start DATA FOR PROCESSING
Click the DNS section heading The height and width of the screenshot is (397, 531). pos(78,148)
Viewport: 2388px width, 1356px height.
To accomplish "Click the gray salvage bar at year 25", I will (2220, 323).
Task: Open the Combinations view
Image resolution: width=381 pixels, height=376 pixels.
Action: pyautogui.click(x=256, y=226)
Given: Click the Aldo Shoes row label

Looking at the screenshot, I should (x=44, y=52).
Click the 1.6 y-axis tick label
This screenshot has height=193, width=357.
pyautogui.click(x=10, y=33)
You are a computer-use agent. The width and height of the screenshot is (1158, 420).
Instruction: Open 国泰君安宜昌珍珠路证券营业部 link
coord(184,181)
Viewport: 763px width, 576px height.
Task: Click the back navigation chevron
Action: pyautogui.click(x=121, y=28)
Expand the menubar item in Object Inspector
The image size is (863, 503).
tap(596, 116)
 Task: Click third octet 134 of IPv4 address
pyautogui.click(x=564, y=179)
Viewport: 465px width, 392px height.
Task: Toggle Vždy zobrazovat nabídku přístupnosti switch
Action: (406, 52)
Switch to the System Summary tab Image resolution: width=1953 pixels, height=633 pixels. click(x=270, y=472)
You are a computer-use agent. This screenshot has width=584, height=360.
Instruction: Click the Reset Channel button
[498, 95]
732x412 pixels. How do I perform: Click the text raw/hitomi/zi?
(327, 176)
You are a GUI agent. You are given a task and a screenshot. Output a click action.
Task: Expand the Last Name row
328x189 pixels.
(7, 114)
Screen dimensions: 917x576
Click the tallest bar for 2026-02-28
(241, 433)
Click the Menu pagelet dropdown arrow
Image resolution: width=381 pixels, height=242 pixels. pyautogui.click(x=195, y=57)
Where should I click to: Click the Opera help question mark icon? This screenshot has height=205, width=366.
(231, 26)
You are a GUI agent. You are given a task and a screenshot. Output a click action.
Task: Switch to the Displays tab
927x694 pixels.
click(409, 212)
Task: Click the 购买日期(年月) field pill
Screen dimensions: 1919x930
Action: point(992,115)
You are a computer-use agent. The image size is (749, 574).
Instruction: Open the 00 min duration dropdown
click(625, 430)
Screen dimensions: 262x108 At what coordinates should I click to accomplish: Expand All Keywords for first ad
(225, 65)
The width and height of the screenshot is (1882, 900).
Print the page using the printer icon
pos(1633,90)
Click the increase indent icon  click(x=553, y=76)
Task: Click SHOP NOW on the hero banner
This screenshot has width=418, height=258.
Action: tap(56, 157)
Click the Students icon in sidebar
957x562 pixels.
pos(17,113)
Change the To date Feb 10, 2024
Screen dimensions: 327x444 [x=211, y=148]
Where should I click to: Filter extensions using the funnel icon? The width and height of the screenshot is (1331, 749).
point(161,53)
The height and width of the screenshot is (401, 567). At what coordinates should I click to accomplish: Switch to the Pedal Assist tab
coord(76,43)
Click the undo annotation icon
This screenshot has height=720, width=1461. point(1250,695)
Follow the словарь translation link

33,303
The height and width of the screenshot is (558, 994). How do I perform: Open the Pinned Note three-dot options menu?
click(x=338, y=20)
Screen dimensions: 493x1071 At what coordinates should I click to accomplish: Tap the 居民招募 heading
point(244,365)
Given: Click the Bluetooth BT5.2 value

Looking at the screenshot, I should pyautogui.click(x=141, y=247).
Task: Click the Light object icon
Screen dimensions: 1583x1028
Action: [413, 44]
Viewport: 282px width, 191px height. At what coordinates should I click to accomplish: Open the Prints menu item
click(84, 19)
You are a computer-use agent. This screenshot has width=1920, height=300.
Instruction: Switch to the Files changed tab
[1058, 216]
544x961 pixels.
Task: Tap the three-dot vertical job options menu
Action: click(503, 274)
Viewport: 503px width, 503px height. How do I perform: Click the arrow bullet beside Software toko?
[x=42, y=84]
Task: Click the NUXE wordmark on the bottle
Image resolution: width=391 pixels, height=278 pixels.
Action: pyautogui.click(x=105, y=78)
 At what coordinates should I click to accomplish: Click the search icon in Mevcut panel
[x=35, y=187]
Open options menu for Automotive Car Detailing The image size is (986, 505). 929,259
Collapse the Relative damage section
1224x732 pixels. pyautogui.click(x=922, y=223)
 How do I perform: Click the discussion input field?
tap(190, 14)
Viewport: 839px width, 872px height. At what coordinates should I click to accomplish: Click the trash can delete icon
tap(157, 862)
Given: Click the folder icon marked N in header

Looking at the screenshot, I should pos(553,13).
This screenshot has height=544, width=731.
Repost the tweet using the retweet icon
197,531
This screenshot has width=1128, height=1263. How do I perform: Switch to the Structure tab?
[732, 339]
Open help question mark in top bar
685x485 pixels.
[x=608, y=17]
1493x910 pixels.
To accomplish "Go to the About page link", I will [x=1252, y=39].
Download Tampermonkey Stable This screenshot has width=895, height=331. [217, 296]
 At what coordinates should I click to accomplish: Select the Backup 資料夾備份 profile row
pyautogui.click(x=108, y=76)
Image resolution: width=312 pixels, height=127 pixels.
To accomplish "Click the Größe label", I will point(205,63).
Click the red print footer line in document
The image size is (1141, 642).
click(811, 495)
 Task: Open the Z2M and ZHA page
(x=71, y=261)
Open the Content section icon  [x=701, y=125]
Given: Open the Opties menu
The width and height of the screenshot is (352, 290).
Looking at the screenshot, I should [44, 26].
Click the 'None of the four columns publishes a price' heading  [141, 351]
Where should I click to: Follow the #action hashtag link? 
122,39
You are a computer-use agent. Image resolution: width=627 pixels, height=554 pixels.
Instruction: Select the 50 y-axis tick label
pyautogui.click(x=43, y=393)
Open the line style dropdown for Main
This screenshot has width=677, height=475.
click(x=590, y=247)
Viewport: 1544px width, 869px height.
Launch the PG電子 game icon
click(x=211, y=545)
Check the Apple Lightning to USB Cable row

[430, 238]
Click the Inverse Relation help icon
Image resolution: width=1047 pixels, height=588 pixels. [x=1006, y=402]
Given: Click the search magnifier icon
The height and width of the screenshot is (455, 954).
end DATA FOR PROCESSING
Pull out the lines of the records above that begin at the line containing "Viewport: 282px width, 191px" and end at the line containing "click(84, 19)", and write them again character for character, both end lines included.

Viewport: 282px width, 191px height. At what coordinates should I click to accomplish: Open the Prints menu item
click(84, 19)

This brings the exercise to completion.